黑客是如何入侵和控制物联网设备的?
《连线》杂志报道称,安全研究人员曝光了物联网领域的诸多漏洞,从无线芭比娃娃到两吨重的吉普车大切诺基。安全公司企业家Chris Rouland表示,如今这些展示还比不上真实世界恶意的黑客。不过,曾运营着颇受争议的政府窃听承包商公司Endgame的Rouland已经转移至a其新的创业公司Bastille,该公司关注物联网安全,关注存在被黑客入侵的风险的数位物件。Rouland表示这些风险正在上升,“智能芭比都是这条杀伤链的一部分。”
以下就是2015年一些物联网安全受到攻击的事例:
联网汽车
今年7月,安全研究人员Charlie Miller和Chris Valasek永远地改变了汽车行业“车辆安全”的概念,他们展示了黑客能够远程攻击一辆2014款Jeep Cherokee,禁用其变速器和刹车。
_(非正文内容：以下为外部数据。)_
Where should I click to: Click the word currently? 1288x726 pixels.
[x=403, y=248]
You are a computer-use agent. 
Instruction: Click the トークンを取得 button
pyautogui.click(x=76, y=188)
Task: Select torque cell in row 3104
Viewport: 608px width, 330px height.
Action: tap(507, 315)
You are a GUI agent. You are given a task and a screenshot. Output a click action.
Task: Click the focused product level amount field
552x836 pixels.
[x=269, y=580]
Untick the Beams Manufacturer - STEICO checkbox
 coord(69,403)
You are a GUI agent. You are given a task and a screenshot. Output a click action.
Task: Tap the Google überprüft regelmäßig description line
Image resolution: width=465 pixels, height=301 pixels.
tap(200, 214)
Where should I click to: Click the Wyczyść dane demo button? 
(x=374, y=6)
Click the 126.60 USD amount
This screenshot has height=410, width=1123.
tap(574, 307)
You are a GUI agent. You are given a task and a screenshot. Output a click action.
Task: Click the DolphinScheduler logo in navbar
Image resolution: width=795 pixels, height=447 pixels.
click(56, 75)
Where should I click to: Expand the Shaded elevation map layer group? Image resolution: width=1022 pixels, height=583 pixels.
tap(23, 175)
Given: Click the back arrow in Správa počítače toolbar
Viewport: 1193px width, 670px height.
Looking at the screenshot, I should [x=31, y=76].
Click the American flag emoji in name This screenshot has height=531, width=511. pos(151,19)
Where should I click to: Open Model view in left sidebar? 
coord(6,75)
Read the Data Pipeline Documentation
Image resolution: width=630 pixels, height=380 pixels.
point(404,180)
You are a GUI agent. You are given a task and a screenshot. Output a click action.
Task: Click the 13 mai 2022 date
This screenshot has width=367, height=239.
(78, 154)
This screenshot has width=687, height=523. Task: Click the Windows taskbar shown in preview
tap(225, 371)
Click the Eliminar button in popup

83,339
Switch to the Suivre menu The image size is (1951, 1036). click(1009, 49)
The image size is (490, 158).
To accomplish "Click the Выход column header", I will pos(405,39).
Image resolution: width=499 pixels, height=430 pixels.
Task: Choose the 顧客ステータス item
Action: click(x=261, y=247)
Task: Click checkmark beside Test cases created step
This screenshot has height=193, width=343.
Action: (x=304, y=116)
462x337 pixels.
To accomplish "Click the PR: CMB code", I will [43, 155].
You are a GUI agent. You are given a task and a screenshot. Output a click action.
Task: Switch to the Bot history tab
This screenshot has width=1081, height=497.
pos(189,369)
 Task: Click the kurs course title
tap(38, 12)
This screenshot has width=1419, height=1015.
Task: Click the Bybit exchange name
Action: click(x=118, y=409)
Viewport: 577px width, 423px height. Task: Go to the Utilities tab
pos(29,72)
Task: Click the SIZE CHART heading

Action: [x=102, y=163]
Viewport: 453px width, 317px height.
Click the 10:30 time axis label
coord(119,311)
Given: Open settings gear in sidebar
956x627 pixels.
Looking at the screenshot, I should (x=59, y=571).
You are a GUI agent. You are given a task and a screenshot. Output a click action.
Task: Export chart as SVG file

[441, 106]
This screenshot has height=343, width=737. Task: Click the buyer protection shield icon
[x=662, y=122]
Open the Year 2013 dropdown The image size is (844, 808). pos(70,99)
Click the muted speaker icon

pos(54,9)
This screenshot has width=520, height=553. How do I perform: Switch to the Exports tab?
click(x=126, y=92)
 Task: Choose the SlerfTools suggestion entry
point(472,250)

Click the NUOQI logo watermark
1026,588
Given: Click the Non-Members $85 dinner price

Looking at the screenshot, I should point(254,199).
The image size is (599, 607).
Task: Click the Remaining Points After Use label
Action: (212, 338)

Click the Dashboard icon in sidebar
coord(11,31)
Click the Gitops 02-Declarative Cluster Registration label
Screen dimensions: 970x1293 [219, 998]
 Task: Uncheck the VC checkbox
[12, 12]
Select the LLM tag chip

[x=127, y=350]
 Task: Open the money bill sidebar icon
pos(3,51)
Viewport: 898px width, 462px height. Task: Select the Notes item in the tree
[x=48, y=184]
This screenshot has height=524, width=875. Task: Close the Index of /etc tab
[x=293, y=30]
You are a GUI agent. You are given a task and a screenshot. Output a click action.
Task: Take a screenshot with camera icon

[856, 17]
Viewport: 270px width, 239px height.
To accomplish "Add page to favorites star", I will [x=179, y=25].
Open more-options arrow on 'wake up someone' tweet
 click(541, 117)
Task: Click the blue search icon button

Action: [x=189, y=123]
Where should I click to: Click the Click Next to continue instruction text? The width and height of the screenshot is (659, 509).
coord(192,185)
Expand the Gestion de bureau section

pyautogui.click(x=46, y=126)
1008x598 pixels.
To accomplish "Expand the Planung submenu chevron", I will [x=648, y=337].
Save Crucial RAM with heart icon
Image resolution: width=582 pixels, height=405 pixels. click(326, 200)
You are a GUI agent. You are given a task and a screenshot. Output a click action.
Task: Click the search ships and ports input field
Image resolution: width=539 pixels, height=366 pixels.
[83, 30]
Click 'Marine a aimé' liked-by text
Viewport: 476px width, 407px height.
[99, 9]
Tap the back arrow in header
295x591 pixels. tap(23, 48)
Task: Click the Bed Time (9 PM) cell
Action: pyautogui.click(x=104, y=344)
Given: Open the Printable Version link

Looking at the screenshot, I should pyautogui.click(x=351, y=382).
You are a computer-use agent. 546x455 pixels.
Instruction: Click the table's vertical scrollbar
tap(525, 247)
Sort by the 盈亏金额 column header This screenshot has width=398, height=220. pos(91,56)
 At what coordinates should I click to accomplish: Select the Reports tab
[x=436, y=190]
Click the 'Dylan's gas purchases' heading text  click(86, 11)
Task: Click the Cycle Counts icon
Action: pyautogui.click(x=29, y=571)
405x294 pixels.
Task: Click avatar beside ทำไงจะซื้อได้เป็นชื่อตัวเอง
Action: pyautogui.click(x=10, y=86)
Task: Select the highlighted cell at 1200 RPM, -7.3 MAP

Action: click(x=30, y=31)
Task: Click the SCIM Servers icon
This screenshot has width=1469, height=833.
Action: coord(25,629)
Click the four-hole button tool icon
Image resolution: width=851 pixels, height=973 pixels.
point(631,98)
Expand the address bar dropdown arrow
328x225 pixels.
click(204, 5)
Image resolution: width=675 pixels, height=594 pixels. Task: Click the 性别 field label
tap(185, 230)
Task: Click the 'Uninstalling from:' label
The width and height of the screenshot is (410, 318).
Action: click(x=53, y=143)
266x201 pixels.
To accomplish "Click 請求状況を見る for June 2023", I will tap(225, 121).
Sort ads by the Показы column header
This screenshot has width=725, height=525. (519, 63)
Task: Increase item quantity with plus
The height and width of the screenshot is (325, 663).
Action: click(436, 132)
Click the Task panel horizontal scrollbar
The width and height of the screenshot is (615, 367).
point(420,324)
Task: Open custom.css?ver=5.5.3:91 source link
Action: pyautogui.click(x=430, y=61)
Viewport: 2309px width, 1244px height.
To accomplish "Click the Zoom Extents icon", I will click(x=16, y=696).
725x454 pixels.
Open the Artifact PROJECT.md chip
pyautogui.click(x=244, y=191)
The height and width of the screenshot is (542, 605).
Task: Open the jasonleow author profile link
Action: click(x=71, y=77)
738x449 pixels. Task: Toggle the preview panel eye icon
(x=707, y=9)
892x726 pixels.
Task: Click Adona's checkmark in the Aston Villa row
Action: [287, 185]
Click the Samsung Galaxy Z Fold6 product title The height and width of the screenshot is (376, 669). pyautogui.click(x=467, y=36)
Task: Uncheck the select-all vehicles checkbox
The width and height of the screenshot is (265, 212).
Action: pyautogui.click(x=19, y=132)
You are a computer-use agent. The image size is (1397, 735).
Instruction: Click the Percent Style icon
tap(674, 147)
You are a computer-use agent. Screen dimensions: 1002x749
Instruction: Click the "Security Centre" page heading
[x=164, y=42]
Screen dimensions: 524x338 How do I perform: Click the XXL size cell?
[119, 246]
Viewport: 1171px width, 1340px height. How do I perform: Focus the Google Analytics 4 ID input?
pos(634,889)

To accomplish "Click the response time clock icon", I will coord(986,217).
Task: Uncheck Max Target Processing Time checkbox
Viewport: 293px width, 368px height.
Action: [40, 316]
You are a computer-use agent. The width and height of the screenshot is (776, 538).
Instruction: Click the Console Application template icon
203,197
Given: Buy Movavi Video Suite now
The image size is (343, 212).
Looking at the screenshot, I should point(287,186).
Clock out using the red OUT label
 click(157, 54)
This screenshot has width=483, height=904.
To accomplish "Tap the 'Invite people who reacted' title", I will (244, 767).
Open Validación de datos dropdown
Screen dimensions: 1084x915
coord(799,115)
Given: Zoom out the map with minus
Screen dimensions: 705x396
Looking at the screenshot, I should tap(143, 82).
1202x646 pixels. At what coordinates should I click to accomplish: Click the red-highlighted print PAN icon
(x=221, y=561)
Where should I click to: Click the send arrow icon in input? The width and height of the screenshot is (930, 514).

这一发现导致菲亚特克莱斯勒前所未有地召回140万车辆。
接着今年8月的黑客防御会议上,网络安全公司CloudFlare主要研究员、Lookout联合创始人兼首席技术官Kevin Mahaffey公布了一套他们从特斯拉Model S上发现的安全漏洞。据了解,他们通过笔记本能够黑进Model S仪表盘背后的网络系统,然后驱动这辆价值10万美元的汽车扬长而去——或者远程植入一个木马病毒,在汽车行驶过程中关掉引擎。在其他汽车上他们也发现了可远程进行物理访问的漏洞,即使没有进行测试。如今特斯拉已经发布了这些漏洞的补丁。
同样是在黑客防御会议上,安全研究员Samy Kamkarshowed开发了一款叫OwnStar的设备,它能够远程向一辆通用汽车植入拦截通讯的软件,这样黑客不仅能够对汽车进行定位、随意打开车门和解锁,还能启动引擎,偷车轻而易举。而且,Kamkar很快发现,类似的技巧在宝马和奔驰的应用程序上同样生效。几天后,加州大学研究员也展示了能够利用一种小型电子狗供进汽车的仪表盘来控制汽车的速度和加速度。
所有这些引人注目的黑客都是为了传递一种信号,“如果消费者没有意识到这是一个问题,他们应当向汽车制造商声讨。这可是最有可能杀人的软件漏洞。”这句话,不仅是要告诉汽车企业,也包括消费者和监管部门。
医疗设备
汽车并不是物联网安全中会致命的设备。关键的医疗器材和设备也存在软件和结构漏洞,让恶意黑客有机劫持和控制它们,造成致命后果。心脏病学家Dick Cheney,就一直担心攻击者可能会通过前副总统的起搏器来进行致命的攻击——黑客可以利用其办公室的WiFi禁用其设备。美国阿拉巴马大学的学生日前的实验证明了这个担忧的严重性。“我们可以随意提高心脏速率,或者是降低速率。”这个研究小组最后还把用作实验的机器人从理论上杀死了。
这些学生的实验虽然是基于对过去案例的研究,但确实地展示了未来存在着危机手段。
药物输液泵——往病人体内输送吗啡、化疗、抗生素和其他药物的设备,今年同样受到关注。网络安全研究员Billy Rios在一次紧急手术后对这些东西产生了好奇心,然后发现了惊人的秘密——这些装置存在着严重的漏洞,能让黑客远程控制药物剂量。
如今,负责医疗设备安全审批的联邦药品管理局已经注意到所有这些设备和已被发现的问题,且已经开始采取措施进行补救。但是,医疗设备的许多问题并不能依靠一个固定、简单的软件补丁来解决——相反,它们需要重新架构系统。然而,所有这一切都需要时间。
其他一切事物
当美泰儿公司给其产品Hello Barbie添加WiFi连接时,是为了给这个玩偶增加人工智能,能够进行对话,但是,该公司在Hello Barbie的智能手机应用上留下了欺骗和拦截所有音频记录的连接。三星的“智能冰箱”旨在让用户通过WiFi同步谷歌日历,但因为没有验证SSL证书,导致用户的Gmail凭证被盗窃。即便是婴儿监视器也存在着令人毛骨悚然的安全隐患:黑客攻击甚至比其他设备更容易。
甚至连枪支都难免于黑客攻击的风险。黑客夫妻 Runa Sandvik和Michael Auger今年7月演示了一个案例,他们可以控制无线TrackingPoint狙击步枪。改变步枪的变量系统、禁用步枪、错过目标,甚至让它击中其他的目标。
对于任何一类现已给定的消费产品,都会有至少一家公司迫不及待地要给它们加入WiFi接入功能。但事实上,能够保护接入WiFi后的技术,才是更重要的优先级研究项目。最重要的安全措施没有准备好,如何为消费者提供保障?